Edmond Rugova

Personal information
- Full name: Edmond Rugova
- Date of birth: 20 July 1957 (age 68)
- Place of birth: Peja, FPR Yugoslavia
- Height: 1.82 m (6 ft 0 in)
- Position: Striker

Senior career*
- Years: Team / Apps / (Gls)
- 1975–1979: Liria Prizren
- 1977: → RHMK Kosovo (loan)
- 1979–1985: FC Prishtina / 98 / (29)
- 1985: New York Cosmos
- 1986–1987: Kansas City Comets

International career
- Yugoslavia U-20

Managerial career
- 2006–2009: Kosovo
- 2011: Sporting Kansas City Juniors

= Edmond Rugova =

Yugoslavian football player and coach

Edmond Rugova (born 20 July 1957) is a Yugoslavian football coach and former football player. Rugova formerly coached the Kosovo national football team, a post he held since his appointment by the Football Federation of Kosovo in the summer of 2006 until his departure in July 2009.

==Playing career==
===Club===
Before he became the coach of the Kosovo national football team, Edmond Rugova was a famous football player in Kosovo playing for FC Prishtina during the 1980s as part of the so-called "Golden Generation" of Kosovar football players that included Fadil Vokrri, Agim Cana, Fadil Muriqi and others. In his early career he also represented RHMK Kosovo (1977, loan) and KF Liria Prizren (1975–1979). For FC Prishtina (1979–1985), he played 98 league matches and scored 29 goals.
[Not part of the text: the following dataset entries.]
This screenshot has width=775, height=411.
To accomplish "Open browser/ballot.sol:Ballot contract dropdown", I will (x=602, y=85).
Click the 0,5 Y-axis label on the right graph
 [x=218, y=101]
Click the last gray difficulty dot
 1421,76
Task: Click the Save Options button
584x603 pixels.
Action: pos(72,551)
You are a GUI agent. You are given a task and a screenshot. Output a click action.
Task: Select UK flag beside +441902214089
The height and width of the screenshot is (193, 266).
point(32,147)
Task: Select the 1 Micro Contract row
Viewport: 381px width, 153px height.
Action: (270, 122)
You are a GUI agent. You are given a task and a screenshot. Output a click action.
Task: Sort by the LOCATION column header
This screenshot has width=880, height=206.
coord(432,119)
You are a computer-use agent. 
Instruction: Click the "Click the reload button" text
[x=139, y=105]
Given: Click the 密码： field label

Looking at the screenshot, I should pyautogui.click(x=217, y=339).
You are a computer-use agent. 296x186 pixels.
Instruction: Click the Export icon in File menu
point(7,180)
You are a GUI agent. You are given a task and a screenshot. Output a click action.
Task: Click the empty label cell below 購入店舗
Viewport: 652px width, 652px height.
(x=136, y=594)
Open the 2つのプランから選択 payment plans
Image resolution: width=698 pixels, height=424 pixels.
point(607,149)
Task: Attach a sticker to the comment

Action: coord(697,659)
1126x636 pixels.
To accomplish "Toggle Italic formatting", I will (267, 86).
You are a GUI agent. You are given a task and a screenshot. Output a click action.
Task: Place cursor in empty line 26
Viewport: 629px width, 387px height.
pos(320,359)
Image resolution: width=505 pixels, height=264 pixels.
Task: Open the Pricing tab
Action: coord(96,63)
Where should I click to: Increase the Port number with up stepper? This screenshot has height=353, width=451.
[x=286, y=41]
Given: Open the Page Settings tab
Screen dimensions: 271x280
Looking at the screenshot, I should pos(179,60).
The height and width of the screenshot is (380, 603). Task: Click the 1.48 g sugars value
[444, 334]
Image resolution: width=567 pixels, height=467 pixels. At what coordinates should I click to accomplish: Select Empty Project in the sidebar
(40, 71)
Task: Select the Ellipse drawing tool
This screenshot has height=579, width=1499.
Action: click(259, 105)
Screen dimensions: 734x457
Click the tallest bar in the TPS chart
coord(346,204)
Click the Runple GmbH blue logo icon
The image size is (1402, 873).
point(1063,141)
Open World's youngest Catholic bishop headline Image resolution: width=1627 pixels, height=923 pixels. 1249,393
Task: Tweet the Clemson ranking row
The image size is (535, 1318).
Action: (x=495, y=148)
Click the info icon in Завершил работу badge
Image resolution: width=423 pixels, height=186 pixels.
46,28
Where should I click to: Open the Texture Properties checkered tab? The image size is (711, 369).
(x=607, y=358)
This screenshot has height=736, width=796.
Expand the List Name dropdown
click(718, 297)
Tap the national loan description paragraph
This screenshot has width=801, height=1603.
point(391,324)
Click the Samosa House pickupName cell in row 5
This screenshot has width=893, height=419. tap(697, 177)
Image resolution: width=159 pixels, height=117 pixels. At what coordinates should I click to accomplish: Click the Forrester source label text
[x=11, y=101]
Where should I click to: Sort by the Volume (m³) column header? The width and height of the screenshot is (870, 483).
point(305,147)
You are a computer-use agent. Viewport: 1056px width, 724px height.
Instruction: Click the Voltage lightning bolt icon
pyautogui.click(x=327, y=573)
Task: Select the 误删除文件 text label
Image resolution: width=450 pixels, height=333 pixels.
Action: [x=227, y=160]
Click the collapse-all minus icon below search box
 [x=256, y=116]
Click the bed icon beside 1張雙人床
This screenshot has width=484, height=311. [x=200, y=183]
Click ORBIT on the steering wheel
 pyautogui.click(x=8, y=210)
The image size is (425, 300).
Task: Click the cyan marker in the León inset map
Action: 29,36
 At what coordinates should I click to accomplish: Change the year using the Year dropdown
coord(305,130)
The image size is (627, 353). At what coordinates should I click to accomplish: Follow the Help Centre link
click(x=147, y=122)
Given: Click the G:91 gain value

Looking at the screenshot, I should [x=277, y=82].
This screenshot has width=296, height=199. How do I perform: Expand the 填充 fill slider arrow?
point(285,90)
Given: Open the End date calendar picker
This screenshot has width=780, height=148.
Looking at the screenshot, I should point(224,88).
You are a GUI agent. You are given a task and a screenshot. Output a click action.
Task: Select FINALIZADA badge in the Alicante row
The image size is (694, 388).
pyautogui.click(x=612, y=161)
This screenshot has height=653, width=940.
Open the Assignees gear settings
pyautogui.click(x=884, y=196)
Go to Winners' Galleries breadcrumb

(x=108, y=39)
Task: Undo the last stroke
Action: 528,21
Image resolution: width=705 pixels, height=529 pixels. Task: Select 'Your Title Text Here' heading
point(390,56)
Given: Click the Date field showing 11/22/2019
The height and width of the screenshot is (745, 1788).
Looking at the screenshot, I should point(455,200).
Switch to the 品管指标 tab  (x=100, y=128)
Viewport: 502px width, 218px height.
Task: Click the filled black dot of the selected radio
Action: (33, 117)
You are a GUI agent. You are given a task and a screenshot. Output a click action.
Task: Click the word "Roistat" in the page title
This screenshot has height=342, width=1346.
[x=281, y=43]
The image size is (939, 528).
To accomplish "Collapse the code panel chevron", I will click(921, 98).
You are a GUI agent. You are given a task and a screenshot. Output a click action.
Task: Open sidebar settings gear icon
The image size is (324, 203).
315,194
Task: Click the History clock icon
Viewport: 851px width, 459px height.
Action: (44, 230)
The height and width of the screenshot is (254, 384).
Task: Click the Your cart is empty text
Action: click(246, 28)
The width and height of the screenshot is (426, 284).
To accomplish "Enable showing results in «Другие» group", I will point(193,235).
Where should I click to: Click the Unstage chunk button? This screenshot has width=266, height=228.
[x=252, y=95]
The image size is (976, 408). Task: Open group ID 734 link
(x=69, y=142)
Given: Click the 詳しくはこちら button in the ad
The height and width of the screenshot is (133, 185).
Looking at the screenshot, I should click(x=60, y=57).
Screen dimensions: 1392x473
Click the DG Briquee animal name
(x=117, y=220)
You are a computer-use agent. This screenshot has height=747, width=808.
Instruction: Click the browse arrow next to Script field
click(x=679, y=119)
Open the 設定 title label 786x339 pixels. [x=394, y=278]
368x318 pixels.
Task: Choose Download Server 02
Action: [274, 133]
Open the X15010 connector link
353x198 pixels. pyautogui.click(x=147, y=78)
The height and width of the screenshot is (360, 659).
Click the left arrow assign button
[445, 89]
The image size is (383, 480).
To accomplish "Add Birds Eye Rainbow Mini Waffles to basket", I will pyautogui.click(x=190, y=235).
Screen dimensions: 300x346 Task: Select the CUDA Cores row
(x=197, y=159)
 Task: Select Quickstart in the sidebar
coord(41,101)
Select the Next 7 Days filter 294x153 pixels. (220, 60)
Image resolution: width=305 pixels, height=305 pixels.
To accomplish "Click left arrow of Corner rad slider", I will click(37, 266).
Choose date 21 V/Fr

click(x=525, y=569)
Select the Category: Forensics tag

He left tension-filled Kosovo for the US and joined New York Cosmos in 1985, then also had a spell with MISL outfit Kansas City Comets.

===International===
Ruguvoa played for the Yugoslavia national under-20 football team.

==Managerial career==
Edmond Rugova's first international match as coach of the Kosovo national football team was the international friendly against Saudi Arabia to be played on 15 June 2007, in Ankara, Turkey. While Kosovo was not allowed to UEFA nor FIFA, it was hard to play regular games in the early years.

Edmond Rugova is currently a coach for the Sporting Kansas City Juniors.

==Personal life==
His son Max was born in Kansas City and plays for FC Pristina.